- _USING THE INFORMATION_:
#1 In the excerpt on metabolic syndrome in young children, what proportion of children at 5 years had MetS according to the IDEFICS criteria?
#2 Retype the portion of the excerpt on metabolic syndrome in young children that lies between "According to the" and "the primary analysis.", inclusive.
#3 Write the next part of the excerpt on metabolic syndrome in young children, picking up after its final sentence.

- _PASSAGE SHOWN_:
Characteristics of the study population included in this analysis (n = 456) are shown in Table 1. The mean age of the participants was 5.15 years; 50.4% were girls. Various measures for adiposity and values for glucose, systolic blood pressure, and diastolic blood pressure were higher in cases than in controls whereas serum lipids were not (Table 1). 57.4% of MetS cases had one risk factor, 27.6% had two risk factors, and 15% had more than two risk factors (Fig. 1A and Additional file 6: Fig. S2).

According to the IDEFICS criteria the proportion of children at 5 years with MetS was 2.9% (95% CI 2.0–3.7%) [6]. The IDEFICS definition is met when the value of three or more risk factors exceeds the 90th percentile for waist circumference, systolic OR diastolic blood pressure, HOMA-insulin resistance OR fasting glucose, and triglycerides OR is lower than the 10th percentile for HDL cholesterol. The prevalence of 2.9% would require a very large sample size to conduct association studies and therefore we employed a case-control design for the primary analysis.

- _INFORMATION SHOWN_:

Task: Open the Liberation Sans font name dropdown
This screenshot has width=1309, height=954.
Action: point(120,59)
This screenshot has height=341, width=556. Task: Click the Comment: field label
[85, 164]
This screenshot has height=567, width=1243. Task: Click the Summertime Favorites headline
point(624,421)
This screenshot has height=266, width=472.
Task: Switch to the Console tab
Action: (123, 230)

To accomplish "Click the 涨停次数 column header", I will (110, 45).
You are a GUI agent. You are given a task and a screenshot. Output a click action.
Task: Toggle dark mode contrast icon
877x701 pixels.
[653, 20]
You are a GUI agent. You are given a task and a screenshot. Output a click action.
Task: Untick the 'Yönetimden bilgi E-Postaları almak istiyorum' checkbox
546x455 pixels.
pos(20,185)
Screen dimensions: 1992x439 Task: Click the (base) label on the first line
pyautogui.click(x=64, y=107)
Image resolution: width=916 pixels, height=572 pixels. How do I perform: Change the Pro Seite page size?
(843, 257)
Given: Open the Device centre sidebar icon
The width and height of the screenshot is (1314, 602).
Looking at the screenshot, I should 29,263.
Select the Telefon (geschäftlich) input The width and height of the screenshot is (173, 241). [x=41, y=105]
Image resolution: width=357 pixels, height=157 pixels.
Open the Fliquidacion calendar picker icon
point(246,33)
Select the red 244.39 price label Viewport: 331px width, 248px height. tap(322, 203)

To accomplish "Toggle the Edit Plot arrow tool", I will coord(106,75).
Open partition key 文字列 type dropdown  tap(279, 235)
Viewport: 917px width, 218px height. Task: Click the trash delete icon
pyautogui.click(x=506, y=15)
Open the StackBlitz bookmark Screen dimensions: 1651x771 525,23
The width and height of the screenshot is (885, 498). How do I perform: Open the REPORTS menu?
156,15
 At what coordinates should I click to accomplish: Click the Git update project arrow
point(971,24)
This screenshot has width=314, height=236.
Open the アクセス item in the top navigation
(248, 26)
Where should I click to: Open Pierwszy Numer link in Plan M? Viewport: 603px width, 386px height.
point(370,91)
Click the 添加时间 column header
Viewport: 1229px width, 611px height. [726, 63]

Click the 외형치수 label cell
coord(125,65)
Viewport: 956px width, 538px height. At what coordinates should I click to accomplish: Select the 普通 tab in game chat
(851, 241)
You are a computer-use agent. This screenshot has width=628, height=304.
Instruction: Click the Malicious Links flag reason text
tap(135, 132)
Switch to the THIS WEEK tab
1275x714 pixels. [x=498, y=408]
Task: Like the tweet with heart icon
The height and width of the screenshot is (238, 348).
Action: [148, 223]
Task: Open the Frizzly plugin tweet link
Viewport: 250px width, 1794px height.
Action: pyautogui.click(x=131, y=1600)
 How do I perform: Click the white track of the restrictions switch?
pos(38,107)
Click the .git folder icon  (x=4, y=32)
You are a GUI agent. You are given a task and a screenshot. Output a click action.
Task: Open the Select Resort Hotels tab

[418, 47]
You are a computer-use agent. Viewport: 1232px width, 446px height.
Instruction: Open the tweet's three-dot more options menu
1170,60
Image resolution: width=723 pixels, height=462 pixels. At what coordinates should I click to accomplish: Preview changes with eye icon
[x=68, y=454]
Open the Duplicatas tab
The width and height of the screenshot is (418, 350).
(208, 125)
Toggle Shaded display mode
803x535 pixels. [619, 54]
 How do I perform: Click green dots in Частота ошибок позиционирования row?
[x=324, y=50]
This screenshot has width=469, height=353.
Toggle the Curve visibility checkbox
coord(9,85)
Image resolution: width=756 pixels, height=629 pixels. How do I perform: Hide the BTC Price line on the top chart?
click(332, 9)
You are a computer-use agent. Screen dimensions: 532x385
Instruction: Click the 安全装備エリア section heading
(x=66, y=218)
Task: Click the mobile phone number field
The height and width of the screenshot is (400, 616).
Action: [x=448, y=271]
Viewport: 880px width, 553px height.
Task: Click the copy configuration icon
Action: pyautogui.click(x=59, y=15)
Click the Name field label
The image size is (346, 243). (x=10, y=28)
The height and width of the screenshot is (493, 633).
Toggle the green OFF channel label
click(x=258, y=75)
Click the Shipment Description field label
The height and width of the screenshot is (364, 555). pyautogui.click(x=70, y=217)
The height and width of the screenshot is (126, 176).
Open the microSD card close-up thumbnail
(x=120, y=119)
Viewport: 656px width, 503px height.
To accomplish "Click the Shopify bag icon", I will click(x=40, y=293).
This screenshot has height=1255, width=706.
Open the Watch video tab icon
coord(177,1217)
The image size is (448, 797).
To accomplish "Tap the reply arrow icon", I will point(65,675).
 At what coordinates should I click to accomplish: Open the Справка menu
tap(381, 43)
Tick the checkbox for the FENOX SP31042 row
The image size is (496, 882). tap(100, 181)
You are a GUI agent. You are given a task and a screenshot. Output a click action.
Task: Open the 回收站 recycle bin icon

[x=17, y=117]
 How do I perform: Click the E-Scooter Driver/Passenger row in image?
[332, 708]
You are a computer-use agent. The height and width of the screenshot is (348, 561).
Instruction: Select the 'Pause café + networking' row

- _ANSWERS PROVIDED_:
#1 2.9% (95% CI 2.0–3.7%)

#2
According to the IDEFICS criteria the proportion of children at 5 years with MetS was 2.9% (95% CI 2.0–3.7%) [6]. The IDEFICS definition is met when the value of three or more risk factors exceeds the 90th percentile for waist circumference, systolic OR diastolic blood pressure, HOMA-insulin resistance OR fasting glucose, and triglycerides OR is lower than the 10th percentile for HDL cholesterol. The prevalence of 2.9% would require a very large sample size to conduct association studies and therefore we employed a case-control design for the primary analysis.

#3
The age- and sex-specific continuous MetS risk score and its individual components are presented in Table 2. The mean IDEFICS MetS score for cases was 1.00 and for controls was − 0.90, which further validated our selection criteria of cases and controls. Overall, the study participants at five years followed a normal distribution of the IDEFICS MetS score around a mean of zero (Fig. 1B).